When BayWalk is boarded up and completes its transformation from downtown St. Petersburg's jewel to its biggest eyesore, we will know whom to blame. When Muvico closes and there is not a single movie theater in a city that is supposed to be major league, we will know where to point the finger. And when that blight causes the windows in those shiny new condos to remain dark and other downtown storefronts to close, we will know whom to call for an explanation: St. Petersburg City Council members Leslie Curran, Jeff Danner, Wengay Newton and Herb Polson.
In the midst of the greatest economic recession in our lifetimes, last week those four turned their backs on millions of dollars in investment and an opportunity to inject new life into a city landmark. They confused vacating a sidewalk with free speech rights. The result will be a major blight on downtown and fewer people there to hear protesters exercise those rights.
Free speech and the right to protest are precious, and they were on glorious display at City Hall last week before the council vote. There were sign-waving protesters outside, and inside the passionate speeches on both sides lasted for several hours. This was not a repeat of the stacked public meetings some members of Congress faced when they held forums on health care in August. The remarks were generally heartfelt, and the speakers were not trying to make Fox News.
Too bad Curran, Danner, Newton and Polson got caught up in the moment and lost their focus.
They forgot BayWalk could be built only because an earlier City Council took a risk and assembled the property for the old Bay Plaza project. They forgot taxpayers have poured more than $20 million into the complex over the years and now stand to lose their investment. They forgot what downtown was like before BayWalk opened in 2000, before the condos and the restaurants arrived on Beach Drive, before crowds from all over Tampa Bay flocked to downtown St. Petersburg on the weekends.
If earlier City Councils had been thinking as small as Curran, Danner, Newton and Polson, the Renaissance Vinoy hotel would still be gutted and fenced. There would be no Hilton a few blocks away. There would have been no Florida International Museum that helped bring people back downtown. There would be no domed stadium, no Tampa Bay Rays. All of those efforts required tougher votes than a sidewalk vacation at one time or another by City Council members who could look beyond the last protest sign or angry phone call.
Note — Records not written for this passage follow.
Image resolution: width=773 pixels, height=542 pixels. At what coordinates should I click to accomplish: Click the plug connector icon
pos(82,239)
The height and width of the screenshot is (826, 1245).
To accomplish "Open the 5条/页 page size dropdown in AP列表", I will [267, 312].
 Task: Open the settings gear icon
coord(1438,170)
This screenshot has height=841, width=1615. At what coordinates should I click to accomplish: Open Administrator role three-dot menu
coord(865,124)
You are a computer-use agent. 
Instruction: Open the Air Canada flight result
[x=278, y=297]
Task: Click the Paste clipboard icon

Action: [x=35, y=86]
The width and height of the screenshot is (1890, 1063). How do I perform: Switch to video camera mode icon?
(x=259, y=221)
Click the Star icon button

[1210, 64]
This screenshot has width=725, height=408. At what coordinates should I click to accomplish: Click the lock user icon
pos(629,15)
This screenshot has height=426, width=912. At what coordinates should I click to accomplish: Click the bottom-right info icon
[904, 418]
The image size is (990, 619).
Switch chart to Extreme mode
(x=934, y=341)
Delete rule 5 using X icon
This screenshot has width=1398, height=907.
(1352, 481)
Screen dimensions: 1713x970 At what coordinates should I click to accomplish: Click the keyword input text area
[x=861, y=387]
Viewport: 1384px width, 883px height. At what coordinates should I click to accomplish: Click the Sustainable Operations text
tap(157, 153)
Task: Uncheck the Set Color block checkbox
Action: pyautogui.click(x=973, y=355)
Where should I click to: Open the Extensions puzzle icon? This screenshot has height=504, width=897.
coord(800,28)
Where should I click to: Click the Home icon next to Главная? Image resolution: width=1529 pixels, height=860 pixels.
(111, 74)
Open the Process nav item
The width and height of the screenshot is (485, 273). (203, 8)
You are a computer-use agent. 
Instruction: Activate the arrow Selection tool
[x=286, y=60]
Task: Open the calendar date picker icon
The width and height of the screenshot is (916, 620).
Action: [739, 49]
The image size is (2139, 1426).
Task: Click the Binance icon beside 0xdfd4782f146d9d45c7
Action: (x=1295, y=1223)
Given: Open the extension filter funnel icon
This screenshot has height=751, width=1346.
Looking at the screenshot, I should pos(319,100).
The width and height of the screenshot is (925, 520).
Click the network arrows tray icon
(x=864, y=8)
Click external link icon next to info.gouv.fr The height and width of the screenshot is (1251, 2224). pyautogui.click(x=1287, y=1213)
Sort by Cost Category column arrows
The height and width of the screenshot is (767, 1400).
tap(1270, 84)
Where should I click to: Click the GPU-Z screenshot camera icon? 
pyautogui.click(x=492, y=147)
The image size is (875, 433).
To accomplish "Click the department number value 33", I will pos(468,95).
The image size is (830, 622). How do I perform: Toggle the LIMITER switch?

This was not closing an entire street, which would have been too much. This was not creating a no-protest zone on a public sidewalk, which would have been illegal. This was not relegating protesters to an isolated field blocks away. Protesters could have reached the same audience from across the street. Now there will be no crowds to reach, so there will be no protesters. The only ones left will be the homeless and the panhandlers.
If these City Council members are so concerned about free speech, let's hear from them every weekend there is an event in the waterfront parks and protesters are unceremoniously cordoned off by orange fences in a tiny area to the side. And let's hear from them the next time a candidate for president comes to town, signs are confiscated and protesters are forced to stand blocks away.
There were some dynamics going on here that went beyond vacating a sidewalk. City Council members have been criticized for not standing up to Mayor Rick Baker, and perhaps this Gang of Four wanted to show their independence. But this was the wrong fight to pick for the wrong reasons.
The election also is a month away, and four council members are seeking re-election. Council members Karl Nurse and Jim Kennedy have opponents, but they spent considerable time studying the BayWalk issue and had the gumption to take a difficult vote to vacate the sidewalk. They joined Bill Dudley, who is not on the ballot this year, and Jamie Bennett, an unsuccessful candidate for mayor who spoke passionately about how far downtown St. Petersburg has come.
"Our downtown is a beautiful place,'' Bennett said, "and I refuse to turn back the clock.''
That's exactly what Curran, Danner, Newton and Polson did. Curran and Danner are running for re-election against opponents who opposed the sidewalk vacation. Curran, a Central Avenue business owner, should understand the stakes at BayWalk better than anyone. She expects help with parking and vacant storefronts near her business, but she could not vacate a sidewalk? Danner, the council chairman, wants to be a leader on transportation and other issues, but leadership requires taking the long view. Newton wants a city jobs program for teens, but with his vote he will cost a lot of teens jobs when the movies close. Polson knows downtown's history well, but he sounded like he wanted to vote against the sidewalk vacation and hoped it would still pass. You can't have it both ways.
So the City Council has saved a sidewalk for protesters who will not be protesting there because BayWalk will be closed and there will be no one to hear about their causes. And when my teenaged daughter asks one day soon why the movies are closed that she and her friends love to go to on Friday nights, I will give her four reasons: Leslie Curran, Jeff Danner, Wengay Newton and Herb Polson.